Ken Cuccinelli, acting director of U.S. Citizenship and Immigration Services, speaks to the news media during a briefing at the White House in Washington, DC on Aug. 12, 2019.
Ken Cuccinelli, acting director of U.S. Citizenship and Immigration Services, speaks to the news media during a briefing at the White House in Washington, DC on Aug. 12, 2019. Photo Credit: Liam Quigley

President Donald Trump’s new regulations to bar immigrants who depend on government benefits from becoming legal permanent residents are about politics, not policy. It’s just the newest rendition of the old racist “welfare queen” scare. This time, the message has been retooled to fit the current immigration fracas and calibrated to make Democrats look like they support giving unlimited government benefits to calculating immigrants flocking to the United States simply to suckle at the government teat.

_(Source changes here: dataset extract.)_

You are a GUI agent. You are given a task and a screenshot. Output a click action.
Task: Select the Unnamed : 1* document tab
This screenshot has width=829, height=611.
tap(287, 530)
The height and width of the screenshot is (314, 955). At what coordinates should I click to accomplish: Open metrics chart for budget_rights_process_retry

The benefit-motivated immigrant is a popular trope describing a rare phenomenon. Immigrants here illegally are not eligible for most government benefits and often go to great lengths to avoid the agencies that distribute them. Even immigrants here legally are mostly barred from receiving federal benefits until they have been in the country for five years. And immigrants receive benefits at significantly lower rates, and participate in the work force in higher percentages, than native-born people.

Regulations lack firm standards

The Department of Homeland Security, under a plan devised by White House adviser and anti-immigrant zealot Stephen Miller, has finalized new regulations that would keep immigrants from entering the country, renewing visas or obtaining permanent legal status if “they are likely at any time to become a public charge.” The rules would take effect Oct. 15. Immigrants who have received government benefits for 12 months out of the previous 36 could be penalized. However, the change also would let immigration officers penalize applicants who might need such benefits down the road, without setting any firm standards on how to support that determination.

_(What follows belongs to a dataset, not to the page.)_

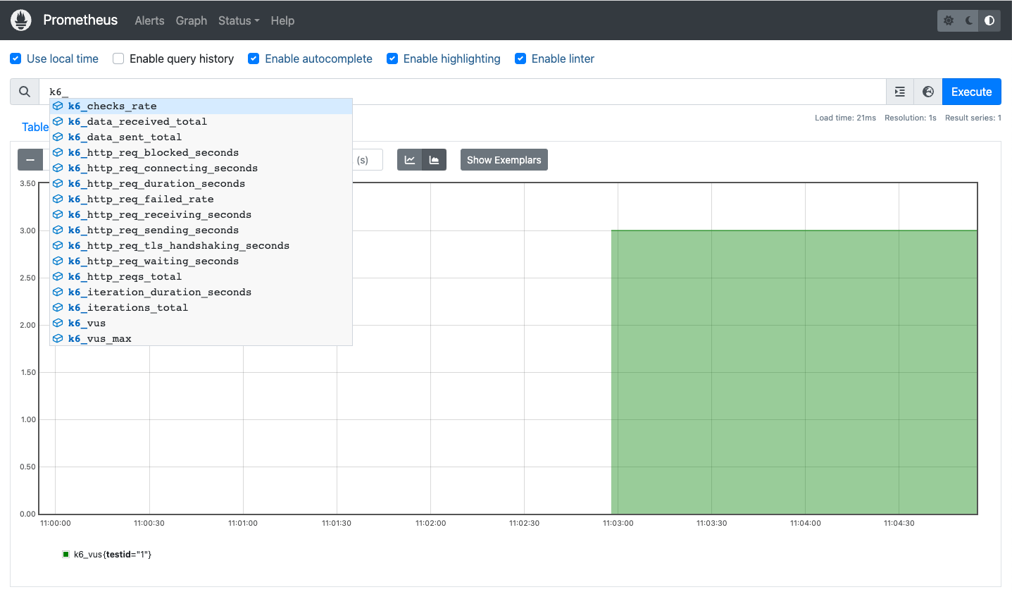This screenshot has height=592, width=1012.
Task: Enable query history
Action: coord(118,58)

New immigrants often take low-paying jobs, and it can take them time to build economic stability. This always has been true. The 4 million immigrants working in the United States with less than a high-school diploma earn an average of $27,820 a year. But that’s not because these people are lazy or unworthy. It’s because their American dream is in its infancy, because they are still sowing and not reaping.

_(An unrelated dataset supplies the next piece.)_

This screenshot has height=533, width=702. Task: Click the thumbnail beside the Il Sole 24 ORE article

And they do reap, in time. Immigrants ages 26 to 40 who’ve been here for four years earn nearly as much on average as those born here.

People come to work, not take

Ken Cuccinelli, the acting director of Citizenship and Immigration Services, says the Emma Lazarus poem on the Statue of Liberty should now read, “Give me your tired and your poor who can stand on their own two feet and will not become a public charge.” That’s inflammatory. People come here to work, not take. American values should not be degraded so much that we accept that those who start out at the bottom will not contribute to our society.

But Cuccinelli really tipped the administration’s hand when he explained that the poem needs updating because it referred “to people coming from Europe where they had class-based societies, where people were considered wretched if they weren’t in the right class.”

People moving to the United States today, wherever they hail from and whatever the color of their skin, come for the same reason as the European wretches of the 19th century. They want to earn their piece of the American dream. We can’t let the president bar them based on the lie that they’re trying to steal it.